Steve hitchhiked to Nashville in 1974, and tracked down his other favorite songwriter, Guy Clark. Earle joined Clark’s band as a bass player and played on Clark’s 1975 album Old No. 1, and sang on the classic “Desperados Waiting for a Train.” A 20-year-old Earle can be seen in the classic 1977 documentary Heartworn Highways, playing “Stay a Little Longer" at Guy and Susanna Clark’s kitchen table on Christmas Eve. “I was so lucky to get there, because what you are seeing there, in that picture, is the big holiday celebration of a salon—a group of people that were all associated to each other by art,” Earle said. “That’s what our relationship was, and it was strong. And it was a huge thing to be part of.”

Earle was happy scraping by as an underground songwriter – until his son Justin Townes was born in 1982. “I was in a panic. I had to feed this kid, so I tried my best to write what I thought were commercial songs.” His first album, 1986’s Guitar Town, was a searing new take on rockabilly and country-rock, with sharp lyrics about small town characters and life on the road (“I gotta two pack habit and a motel tan,” he sang on the title track.) It hit Number One on the country charts and was nominated for two Grammys. “I convinced myself that I could make country records that were art and get on the charts.”

Earle doubled down on that promise on 1988’s Copperhead Road.
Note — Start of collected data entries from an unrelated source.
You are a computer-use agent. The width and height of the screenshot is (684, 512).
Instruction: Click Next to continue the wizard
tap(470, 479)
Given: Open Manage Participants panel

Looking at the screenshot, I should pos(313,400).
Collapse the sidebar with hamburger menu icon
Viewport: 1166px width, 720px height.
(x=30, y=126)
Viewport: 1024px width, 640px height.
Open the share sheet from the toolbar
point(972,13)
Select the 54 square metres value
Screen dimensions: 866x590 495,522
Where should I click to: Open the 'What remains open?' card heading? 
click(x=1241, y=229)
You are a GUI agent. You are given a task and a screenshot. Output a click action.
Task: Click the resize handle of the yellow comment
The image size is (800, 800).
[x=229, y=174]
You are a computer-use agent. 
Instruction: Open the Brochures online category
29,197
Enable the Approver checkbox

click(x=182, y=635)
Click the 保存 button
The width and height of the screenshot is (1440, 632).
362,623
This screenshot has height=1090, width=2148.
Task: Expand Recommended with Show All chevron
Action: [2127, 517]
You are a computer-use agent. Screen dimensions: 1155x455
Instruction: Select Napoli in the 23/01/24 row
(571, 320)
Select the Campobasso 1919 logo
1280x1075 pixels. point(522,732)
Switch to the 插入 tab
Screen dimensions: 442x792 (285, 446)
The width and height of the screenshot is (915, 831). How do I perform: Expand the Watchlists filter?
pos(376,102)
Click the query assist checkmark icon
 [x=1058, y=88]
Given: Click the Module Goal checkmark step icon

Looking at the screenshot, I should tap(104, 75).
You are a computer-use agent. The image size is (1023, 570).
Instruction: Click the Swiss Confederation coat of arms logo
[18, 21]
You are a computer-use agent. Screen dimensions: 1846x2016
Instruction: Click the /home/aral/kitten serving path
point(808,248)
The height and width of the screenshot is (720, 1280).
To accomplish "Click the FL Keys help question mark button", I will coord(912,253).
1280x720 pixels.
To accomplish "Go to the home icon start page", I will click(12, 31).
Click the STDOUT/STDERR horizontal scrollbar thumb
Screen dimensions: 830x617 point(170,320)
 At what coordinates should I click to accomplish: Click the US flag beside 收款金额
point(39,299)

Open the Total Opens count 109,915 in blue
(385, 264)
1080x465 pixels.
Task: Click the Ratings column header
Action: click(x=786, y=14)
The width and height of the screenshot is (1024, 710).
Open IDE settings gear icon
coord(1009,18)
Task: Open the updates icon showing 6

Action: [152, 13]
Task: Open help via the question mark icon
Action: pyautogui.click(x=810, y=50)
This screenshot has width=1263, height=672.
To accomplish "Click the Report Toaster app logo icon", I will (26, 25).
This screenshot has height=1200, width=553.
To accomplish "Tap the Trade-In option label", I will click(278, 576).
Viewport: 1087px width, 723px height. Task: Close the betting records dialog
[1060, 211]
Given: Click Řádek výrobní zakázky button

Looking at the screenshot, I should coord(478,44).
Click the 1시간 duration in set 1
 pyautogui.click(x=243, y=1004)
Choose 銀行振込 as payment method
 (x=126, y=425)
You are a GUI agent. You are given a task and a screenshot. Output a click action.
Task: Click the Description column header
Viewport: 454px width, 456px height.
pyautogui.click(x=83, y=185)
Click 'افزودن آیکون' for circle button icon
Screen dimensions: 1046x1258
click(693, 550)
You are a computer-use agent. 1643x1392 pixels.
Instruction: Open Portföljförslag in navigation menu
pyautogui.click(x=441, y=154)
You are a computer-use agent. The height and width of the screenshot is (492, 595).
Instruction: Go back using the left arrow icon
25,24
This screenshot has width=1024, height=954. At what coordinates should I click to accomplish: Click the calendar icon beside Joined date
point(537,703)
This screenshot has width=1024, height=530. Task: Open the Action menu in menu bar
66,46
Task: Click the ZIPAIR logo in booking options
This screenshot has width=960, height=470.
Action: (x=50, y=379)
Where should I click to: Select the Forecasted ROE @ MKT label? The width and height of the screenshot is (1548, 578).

The title track, with its mandolin-thrashing title track about a Vietnam War veteran who enters the marijuana business, sounded like nothing else at the time (it still doesn’t.) Earle

convincingly stepped into the shoes of any character he wished: a homeless alcoholic on “The Wall” or a conman Reagan fan (“Snake Oil”). The album also featured “The Devil’s Right Hand," an effortless tale of gun violence, that was recorded by Waylon Jennings, Bob Seger and Johnny Cash. Rolling Stone gave Copperhead Road four stars, saying it was “…like a twangy version of the Stones' Exile on Main Street.”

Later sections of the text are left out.